Darcy-Weisbach equation
Pressure drop along a pipe: ΔP = f · (L/D) · (ρv²/2). Head loss: hL = f · (L/D) · (v²/2g). The friction factor f is dimensionless and depends on flow regime and wall roughness.
- Laminar flow (Re < 2300): f = 64/Re — exact, no roughness dependence.
- Turbulent flow (Re > 4000): f depends on both Re and relative roughness ε/D.
- Transitional zone (2300 < Re < 4000): f is uncertain — avoid in design if possible.
Colebrook-White equation
For turbulent flow, the Colebrook-White equation 1/√f = −2 log(ε/(3.7D) + 2.51/(Re√f)) is the most accurate model, matching the Moody chart. It is implicit in f and must be solved iteratively.
- The simulator uses Brent's method to converge to ±10⁻¹⁰ tolerance.
- Explicit Swamee-Jain approximation gives ±3% and avoids iteration.

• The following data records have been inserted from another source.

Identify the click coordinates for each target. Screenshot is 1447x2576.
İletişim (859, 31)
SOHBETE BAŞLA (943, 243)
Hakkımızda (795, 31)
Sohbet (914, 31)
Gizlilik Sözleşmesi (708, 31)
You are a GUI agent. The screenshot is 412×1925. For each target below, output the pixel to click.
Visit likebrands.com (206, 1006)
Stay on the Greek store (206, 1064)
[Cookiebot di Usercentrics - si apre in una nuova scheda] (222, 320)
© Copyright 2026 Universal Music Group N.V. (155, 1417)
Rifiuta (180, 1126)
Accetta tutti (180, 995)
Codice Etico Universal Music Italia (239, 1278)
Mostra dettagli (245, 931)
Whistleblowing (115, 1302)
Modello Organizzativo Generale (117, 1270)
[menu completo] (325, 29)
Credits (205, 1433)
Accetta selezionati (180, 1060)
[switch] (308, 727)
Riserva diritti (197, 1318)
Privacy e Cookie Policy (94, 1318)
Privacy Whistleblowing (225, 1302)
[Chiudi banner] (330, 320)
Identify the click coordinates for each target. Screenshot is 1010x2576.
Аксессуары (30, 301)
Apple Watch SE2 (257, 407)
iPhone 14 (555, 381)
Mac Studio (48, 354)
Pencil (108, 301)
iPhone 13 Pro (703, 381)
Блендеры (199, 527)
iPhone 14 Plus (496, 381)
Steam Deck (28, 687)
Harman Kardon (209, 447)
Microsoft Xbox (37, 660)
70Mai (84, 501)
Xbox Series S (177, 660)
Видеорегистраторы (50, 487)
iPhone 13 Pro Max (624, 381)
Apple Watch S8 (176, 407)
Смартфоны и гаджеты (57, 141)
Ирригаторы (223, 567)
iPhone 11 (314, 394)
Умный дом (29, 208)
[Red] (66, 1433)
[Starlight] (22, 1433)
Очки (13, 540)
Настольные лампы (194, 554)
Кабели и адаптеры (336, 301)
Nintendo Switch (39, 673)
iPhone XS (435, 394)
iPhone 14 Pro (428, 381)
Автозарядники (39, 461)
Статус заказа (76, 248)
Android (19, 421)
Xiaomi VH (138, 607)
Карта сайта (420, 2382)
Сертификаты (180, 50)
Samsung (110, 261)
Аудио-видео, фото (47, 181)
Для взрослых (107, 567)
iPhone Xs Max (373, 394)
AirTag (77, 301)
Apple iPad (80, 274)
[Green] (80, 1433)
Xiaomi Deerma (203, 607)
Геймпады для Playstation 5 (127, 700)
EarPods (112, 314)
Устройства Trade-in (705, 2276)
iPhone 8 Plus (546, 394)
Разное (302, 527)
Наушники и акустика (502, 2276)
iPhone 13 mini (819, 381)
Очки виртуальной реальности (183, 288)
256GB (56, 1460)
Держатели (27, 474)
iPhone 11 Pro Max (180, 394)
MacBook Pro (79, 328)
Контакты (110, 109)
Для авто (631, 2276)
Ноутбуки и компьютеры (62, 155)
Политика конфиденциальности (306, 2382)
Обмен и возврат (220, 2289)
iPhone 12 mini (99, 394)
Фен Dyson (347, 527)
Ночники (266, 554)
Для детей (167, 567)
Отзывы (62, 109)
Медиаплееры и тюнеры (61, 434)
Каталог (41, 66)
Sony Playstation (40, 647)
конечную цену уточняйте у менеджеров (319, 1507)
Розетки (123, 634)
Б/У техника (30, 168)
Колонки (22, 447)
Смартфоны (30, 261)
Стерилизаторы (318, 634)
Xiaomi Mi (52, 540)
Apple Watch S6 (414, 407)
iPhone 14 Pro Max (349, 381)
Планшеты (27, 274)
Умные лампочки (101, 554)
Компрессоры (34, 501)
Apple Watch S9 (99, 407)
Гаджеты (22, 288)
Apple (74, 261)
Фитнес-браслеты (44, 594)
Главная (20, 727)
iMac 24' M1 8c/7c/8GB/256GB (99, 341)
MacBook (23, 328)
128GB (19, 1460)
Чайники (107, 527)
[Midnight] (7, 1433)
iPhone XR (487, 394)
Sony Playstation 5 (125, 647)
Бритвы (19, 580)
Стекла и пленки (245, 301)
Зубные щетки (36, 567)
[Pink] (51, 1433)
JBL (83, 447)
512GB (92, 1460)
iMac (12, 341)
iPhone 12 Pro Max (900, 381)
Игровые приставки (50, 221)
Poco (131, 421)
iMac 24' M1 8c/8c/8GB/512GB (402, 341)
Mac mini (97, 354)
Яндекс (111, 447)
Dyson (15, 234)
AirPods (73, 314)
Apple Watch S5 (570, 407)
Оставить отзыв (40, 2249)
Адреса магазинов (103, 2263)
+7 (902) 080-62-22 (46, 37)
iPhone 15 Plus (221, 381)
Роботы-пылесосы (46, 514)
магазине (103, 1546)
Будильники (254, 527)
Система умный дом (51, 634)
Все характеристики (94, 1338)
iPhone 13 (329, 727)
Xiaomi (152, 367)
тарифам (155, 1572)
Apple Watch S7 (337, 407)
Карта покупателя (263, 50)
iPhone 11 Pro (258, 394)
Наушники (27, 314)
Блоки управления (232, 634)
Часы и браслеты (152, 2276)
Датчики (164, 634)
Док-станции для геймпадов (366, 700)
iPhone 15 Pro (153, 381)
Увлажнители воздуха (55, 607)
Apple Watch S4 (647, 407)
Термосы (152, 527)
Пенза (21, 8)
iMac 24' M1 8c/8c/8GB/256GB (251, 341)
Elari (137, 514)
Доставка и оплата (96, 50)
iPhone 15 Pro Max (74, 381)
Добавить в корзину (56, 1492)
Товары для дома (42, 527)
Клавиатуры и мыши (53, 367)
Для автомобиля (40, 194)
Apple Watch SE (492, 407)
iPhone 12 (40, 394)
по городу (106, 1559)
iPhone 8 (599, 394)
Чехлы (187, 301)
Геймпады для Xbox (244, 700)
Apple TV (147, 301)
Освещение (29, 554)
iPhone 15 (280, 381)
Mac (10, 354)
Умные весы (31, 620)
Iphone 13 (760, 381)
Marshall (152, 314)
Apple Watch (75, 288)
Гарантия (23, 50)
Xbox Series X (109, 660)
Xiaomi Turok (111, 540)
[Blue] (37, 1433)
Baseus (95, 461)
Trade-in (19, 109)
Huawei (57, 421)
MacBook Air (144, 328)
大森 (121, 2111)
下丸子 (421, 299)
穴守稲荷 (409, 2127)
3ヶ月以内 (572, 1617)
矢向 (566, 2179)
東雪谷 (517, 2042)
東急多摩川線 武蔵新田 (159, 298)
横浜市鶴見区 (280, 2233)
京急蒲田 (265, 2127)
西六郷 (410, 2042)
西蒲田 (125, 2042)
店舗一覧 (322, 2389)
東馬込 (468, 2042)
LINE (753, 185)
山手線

- Pipe roughness ε: commercial steel 0.046 mm, galvanised steel 0.15 mm, PVC/glass ~0.002 mm.
Design implications
Pressure drop scales with v² — halving the velocity reduces friction losses by 75%. Minor losses at fittings and valves are added as equivalent lengths or K-factors.
- Velocity limits: 1.5–3 m/s for water to avoid erosion and noise.
- Pump sizing: total system curve (static head + friction) intersects pump curve at duty point.
- For compressible gas flow, use the Weymouth or Panhandle equations instead.